HOWTO: Basic use of Calliope on the INSY cluster

Installation

To install the latest version of Calliope and the Gurobi solver into a conda environment called calliope.

Ideally, you should be able to do so by using a one-line conda command:

module use /opt/insy/modulefiles
module load miniconda/3.9
conda create -c conda-forge -c gurobi -n calliope calliope gurobi

However, the one-line conda command often fails on the cluster. In that case, you can still use this less-than-ideal fallback:

module use /opt/insy/modulefiles
module load miniconda/3.9
conda create -n calliope
conda activate calliope
conda install -c gurobi gurobi
conda install -c conda-forge calliope

Afterwards, confirm that Calliope is installed and works by typing:

conda activate calliope
calliope --version

This should simply print the installed version, such as “Version 0.6.6”, and show no errors.

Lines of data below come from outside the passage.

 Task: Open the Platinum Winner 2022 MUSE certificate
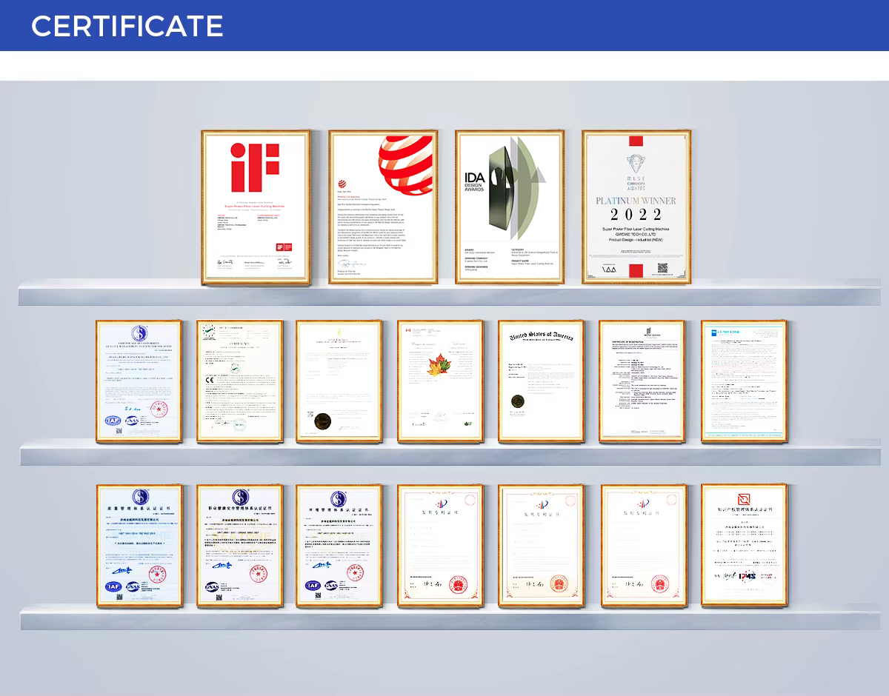tap(636, 207)
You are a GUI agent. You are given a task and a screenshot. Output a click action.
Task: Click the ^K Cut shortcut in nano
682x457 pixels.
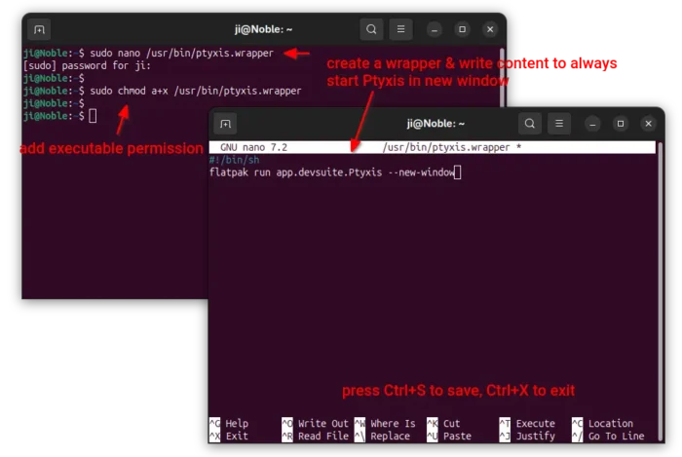coord(443,424)
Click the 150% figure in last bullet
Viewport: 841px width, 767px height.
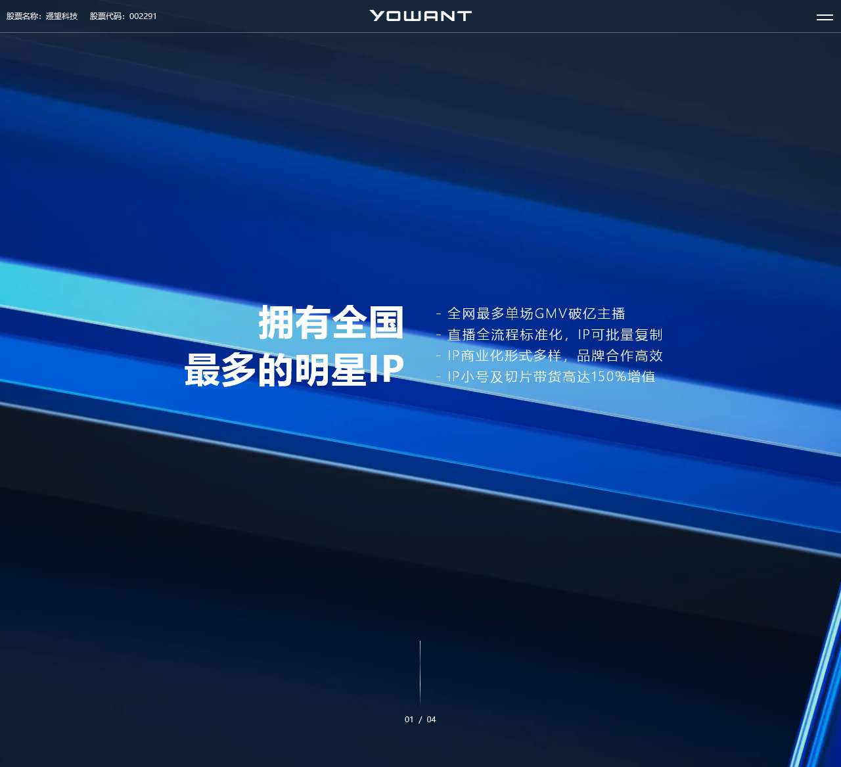pyautogui.click(x=608, y=377)
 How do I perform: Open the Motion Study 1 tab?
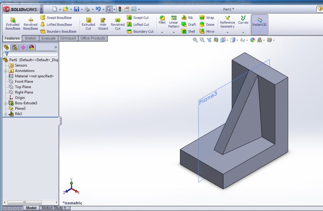[x=55, y=208]
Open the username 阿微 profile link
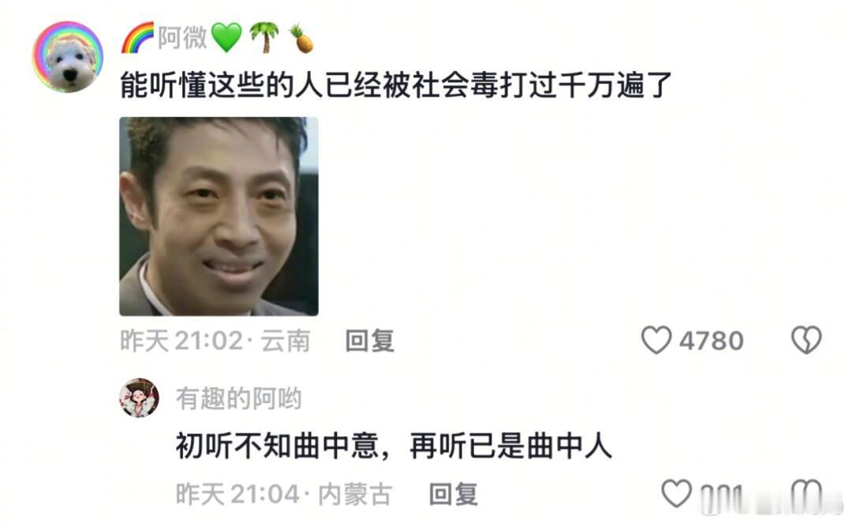The height and width of the screenshot is (524, 852). pyautogui.click(x=182, y=38)
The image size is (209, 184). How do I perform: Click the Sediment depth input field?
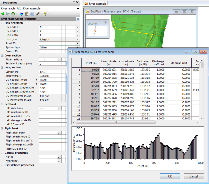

To always enable miniconda each time you log in to the cluster, you should edit the file .bash_profile in your home directory:

nano ~/.bash_profile

Add the following to the end of the file:

module use /opt/insy/modulefiles
module load miniconda/3.9

To solve models, you need to set the Gurobi solver to look for the TU Delft license server. Create a file gurobi.lic in your home directory:

nano ~/gurobi.lic

Add the following content to the file:

TYPE=TOKEN
TOKENSERVER=flexserv-x1.tudelft.nl
PORT=27099

Run a simple Calliope model through the cluster scheduler

Create a sample model:

calliope new test

Modify the sample model configuration:

nano test/model.yaml

Ensure that in model.yaml, the solver is set to Gurobi, with the Python interface:

solver: gurobi
solver_io: python

Create a job specification file, calling it e.g. jobscript.sbatch, with this content:

#!/bin/sh

# The default partition is the 'general' partition
#SBATCH --partition=general

# The default Quality of Service is the 'short' QoS (maximum run time: 4 hours)
#SBATCH --qos=short

# The default run (wall-clock) time is 1 minute
#SBATCH --time=0:05:00

# The default number of parallel tasks per job is 1
#SBATCH --ntasks=1

# Request 1 CPU per active thread of your program (assume 1 unless you specifically set this)
# The default number of CPUs per task is 1 (note: CPUs are always allocated per 2)
#SBATCH --cpus-per-task=1

# The default memory per node is 1024 megabytes (1GB) (for multiple tasks, specify --mem-per-cpu instead)
#SBATCH --mem=1024

# Set mail type to 'END' to receive a mail when the job finishes
# Do not enable mails when submitting large numbers (>20) of jobs at once
#SBATCH --mail-type=END

# Your job commands go below here

module use /opt/insy/modulefiles
module load miniconda/3.9
conda activate calliope
srun calliope run test/model.yaml --save_netcdf test_results.nc

Submit your job to the cluster:

sbatch jobscript.sbatch

A few minutes later you should see an output log file of the with a name like slurm-[job_id].out. It should show that Calliope ran successfully.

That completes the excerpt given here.